As Sacramento-based Deputy Attorney General Christopher Krueger tried to defend marriage for heterosexuals and separate domestic partnerships for homosexuals, Moreno said, “Counselor, are you saying separate is equal here?
“Separate institutions,” Krueger answered. “Then separate is equal,” Moreno voiced with surprise.
Moreno also seemed taken aback at Krueger’s insinuation that laws prohibiting same-sex marriages weren’t created out of animus toward gays and lesbians.
Chief Justice Ronald George responded to that later. “Clearly, [Proposition 22] wasn’t dealing in the abstract. Obviously, it was a reaction to marriage of people of the same sex.”
(3) Justice Joyce Kennard, famous for asking tons of questions — many of them notoriously long and complicated — during oral arguments, got a big laugh Tuesday. She had sat unusually quiet for a long time, saying nothing. Then she abruptly jumped in once San Francisco Deputy City Attorney Therese Stewart had answered another justice’s question.
“I’m trying to get a question in,” she told Stewart, which broke up a courtroom full of people who know her history. Kennard chuckled too.
(4) Justice Marvin Baxter, who appeared to be in the minority opposing same-sex marriage, got into a debate with Minter over domestic partnerships. He inferred that such partnerships seem to provide virtually equal benefits to marriage, and wondered what that meant for future legislation.
“Is the message to legislators, ‘If you vote in favor of progressive legislation, you risk enshrining that into the Constitution?’”
(5) When Deputy AG Krueger attempted to argue that marriage between a man and a woman has been a longstanding tradition that should be retained, Justice Kennard pointed out that California also used to prevent interracial marriage, allowed women to be treated as chattel and prohibited females from serving as police officers or firefighters.
“Isn’t the issue here similar,” she asked, “where there have been longstanding traditions of blah, blah, blah, etc., etc., etc.?”
Etc., etc., etc. is an old favorite of Kennard’s.
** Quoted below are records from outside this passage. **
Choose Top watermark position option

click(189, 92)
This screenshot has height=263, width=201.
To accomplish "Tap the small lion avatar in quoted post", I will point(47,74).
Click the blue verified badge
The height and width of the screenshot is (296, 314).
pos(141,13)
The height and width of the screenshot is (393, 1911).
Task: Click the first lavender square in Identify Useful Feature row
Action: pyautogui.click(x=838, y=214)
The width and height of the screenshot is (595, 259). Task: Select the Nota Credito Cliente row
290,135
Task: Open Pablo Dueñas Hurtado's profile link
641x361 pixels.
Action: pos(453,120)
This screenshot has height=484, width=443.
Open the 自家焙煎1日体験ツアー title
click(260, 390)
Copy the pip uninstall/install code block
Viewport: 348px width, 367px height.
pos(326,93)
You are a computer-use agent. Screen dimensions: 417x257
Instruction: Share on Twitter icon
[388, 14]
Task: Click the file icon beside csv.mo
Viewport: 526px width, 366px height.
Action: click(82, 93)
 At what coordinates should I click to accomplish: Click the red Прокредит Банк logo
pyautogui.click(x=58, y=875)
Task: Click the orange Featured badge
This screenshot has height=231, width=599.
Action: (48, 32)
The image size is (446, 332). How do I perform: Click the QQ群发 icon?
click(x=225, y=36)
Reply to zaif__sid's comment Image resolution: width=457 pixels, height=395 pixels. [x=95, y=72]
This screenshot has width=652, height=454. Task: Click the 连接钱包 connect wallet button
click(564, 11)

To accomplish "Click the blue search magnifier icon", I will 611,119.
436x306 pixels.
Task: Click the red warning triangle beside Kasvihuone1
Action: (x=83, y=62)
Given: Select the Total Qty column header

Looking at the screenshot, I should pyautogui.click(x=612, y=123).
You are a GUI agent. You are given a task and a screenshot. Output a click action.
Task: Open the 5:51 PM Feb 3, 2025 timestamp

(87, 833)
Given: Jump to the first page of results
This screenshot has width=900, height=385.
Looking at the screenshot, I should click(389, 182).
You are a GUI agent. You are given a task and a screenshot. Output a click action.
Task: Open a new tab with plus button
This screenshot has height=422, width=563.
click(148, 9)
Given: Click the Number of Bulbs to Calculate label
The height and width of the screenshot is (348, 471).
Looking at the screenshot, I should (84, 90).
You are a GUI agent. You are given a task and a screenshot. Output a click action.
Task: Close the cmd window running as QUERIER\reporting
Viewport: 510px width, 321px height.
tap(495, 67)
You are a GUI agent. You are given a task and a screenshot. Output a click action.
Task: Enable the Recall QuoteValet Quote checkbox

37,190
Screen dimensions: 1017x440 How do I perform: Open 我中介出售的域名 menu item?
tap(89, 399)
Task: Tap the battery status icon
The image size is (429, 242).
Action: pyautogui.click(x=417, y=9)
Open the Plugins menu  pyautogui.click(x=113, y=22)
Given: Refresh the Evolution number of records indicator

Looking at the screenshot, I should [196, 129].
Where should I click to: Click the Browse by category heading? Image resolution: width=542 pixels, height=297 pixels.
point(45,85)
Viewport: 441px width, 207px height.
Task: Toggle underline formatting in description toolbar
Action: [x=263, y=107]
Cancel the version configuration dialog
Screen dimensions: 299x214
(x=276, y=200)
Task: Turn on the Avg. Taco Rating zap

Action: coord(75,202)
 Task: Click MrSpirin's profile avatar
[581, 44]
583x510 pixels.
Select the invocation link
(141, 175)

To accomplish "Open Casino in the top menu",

(6) When Krueger suggested same-sex marriage was an issue for the Legislature, Kennard noted that legislators twice approved marriage by gays, only to see Gov. Arnold Schwarzenegger veto both bills.
“We should wait until the Legislature acts a third time?” she asked.
(7) Speaking about the law restricting marriage to a man and a woman, George said: “It seems the statutory scheme does define marriage by who it excludes.” Also, in response to an insinuation by Krueger that the court should let the issue evolve, George said: “We don’t reach out and get these cases. They come to us.”
(8)Scottsdale, Ariz., lawyer Glen Lavy, representing the Proposition 22 Legal Defense & Education Fund, got mostly silence on Tuesday when he said gays and lesbians don’t want marriage. And why is that? Because, he said, they could marry a member of the opposite sex anytime they want. Even the most conservative justices didn’t want to touch that line.
(9) Asked by Justice Kennard what would have happened in 1948 if the state had set up domestic partnerships for interracial couples, San Francisco attorney Stewart said: “I think the court would strike it down in a heartbeat, your honor.”
(10) NCLR attorney Minter, during rebuttal, paraphrased Shakespeare when he told the court: “Same-sex couples have come here to praise marriage, not bury it.”
Not missing a beat, Chief Justice George responded: “I thought when you invoked Shakespeare, you were going to say, ‘What’s in a name?’”
It probably was disheartening to same-sex marriage opponents to see that exchange end with George and Minter sharing a hearty laugh.